Baby Mama Drama, Part 2: Dos and Don'ts During her Pregancy



So she's pregnant. What do you do now? Well first you have to make that decision, to keep or not to keep? If you ask me, if you know that chick is a nut, don't let her be a mother. She'll just teach your child to be the same way. But I know I shouldn't condone abortion or tell you to kill your child. That's not my decision to make. But if you don't approve of abortion or she doesn't approve, be prepared to be a real parent. It's not a game.

Now, if you are in a relationship with your new Baby's Mother (we'll refer to Baby's Mother as BM from here on out), well great. If you love her and you are going to make it work, awesome. This is the easiest way at Stage 2 to avoid Baby Mama Drama (we'll refer to Baby Mama Drama as BMD from here on out).

If you are not in a relationship and do not want to be in a relationship with your new BM, there's just one thing that you must not do. DO NOT, I repeat, DO NOT FUCK HER! Everyone knows that while women are pregnant, their hormones and emotions go into overdrive. She's thinking about the future and her child's life. The number one thing she wants right now is for the three of you to be one big happy family. Fucking her will only tease her. She'll think you like her enough to try to stay for the sake of the child. You are leading her on! So just don't do it. Even after the birth of the child, these feelings will linger. The best thing to do is to go find someone else to fuck if you know you don't want a relationship with this woman.

Now, I know you might be saying, "But, YHG, the pussy is so good," or "she's cool.
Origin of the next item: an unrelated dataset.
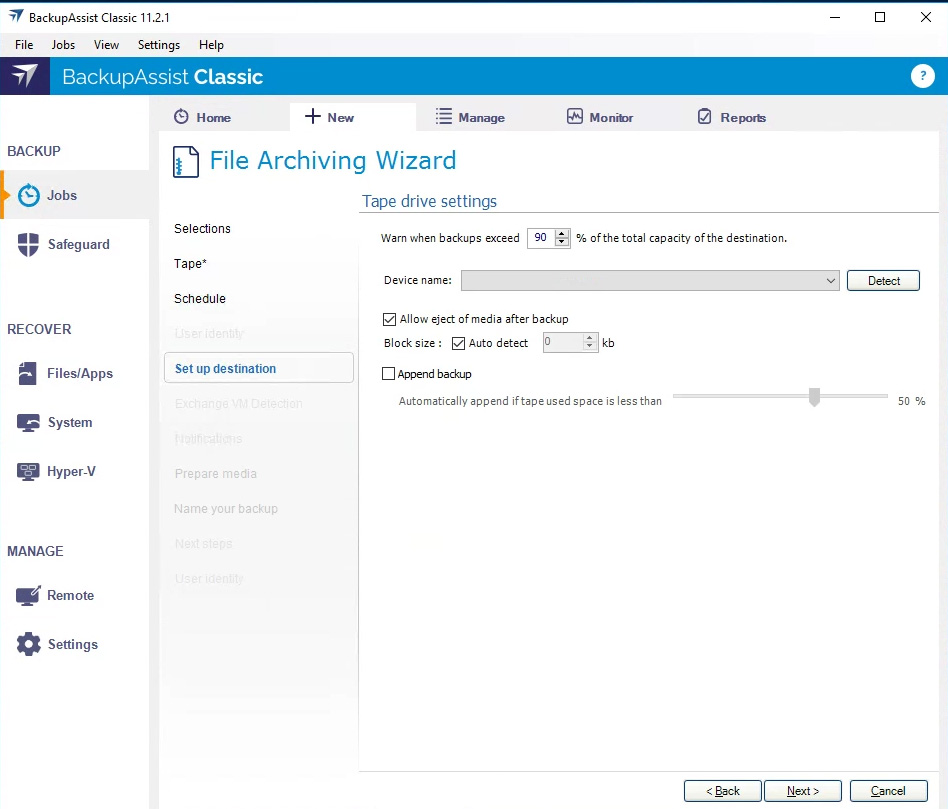Click the help question mark icon
948x809 pixels.
click(921, 77)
She knows the deal." I hear you, but most women are going to change emotionally during the pregnancy. If you are still going to be stubborn and fuck her, you have to have proper fucking-but-not-loving etiquette. Don't kiss her on the mouth in public. This goes for any casual sexual relationship. You must draw the lines and let her know her place. I know she's carrying your child and that might make you want to be extra nice to her. You want to take her out and make her feel good. But you will only be leading her on by doing this. Do not take her out on dates. Don't kiss her in public. Don't hold her hand. You should just stick to late night fucking. You can talk to her on the phone or see her from time to time, but the lines must be drawn and never crossed. If you lead her on, when the baby is born, she will expect the same treatment and when she sees someone else might be getting that same treatment too...after your BM has carried your 8 pound kid for 9 months of miserable torture, she's going to go nuts.

Now what you must realize is that she's not only going to get upset, like she may have done with you in the past...she's going to get ANGRY! You don't want your window busted out of your car, BM threatening your new girlfriend so much that she leaves you, or BM not letting you see your child with out drama and police. Your BM will most likely do these things if you break her heart during the sensitive times -- during and after pregnancy.

Daddy, I suggest you lay very low under the radar. Of course be a good father. Check up on BM to make sure the bun is cooking well in that oven. Just make sure you don't cross any lines and you will be fine.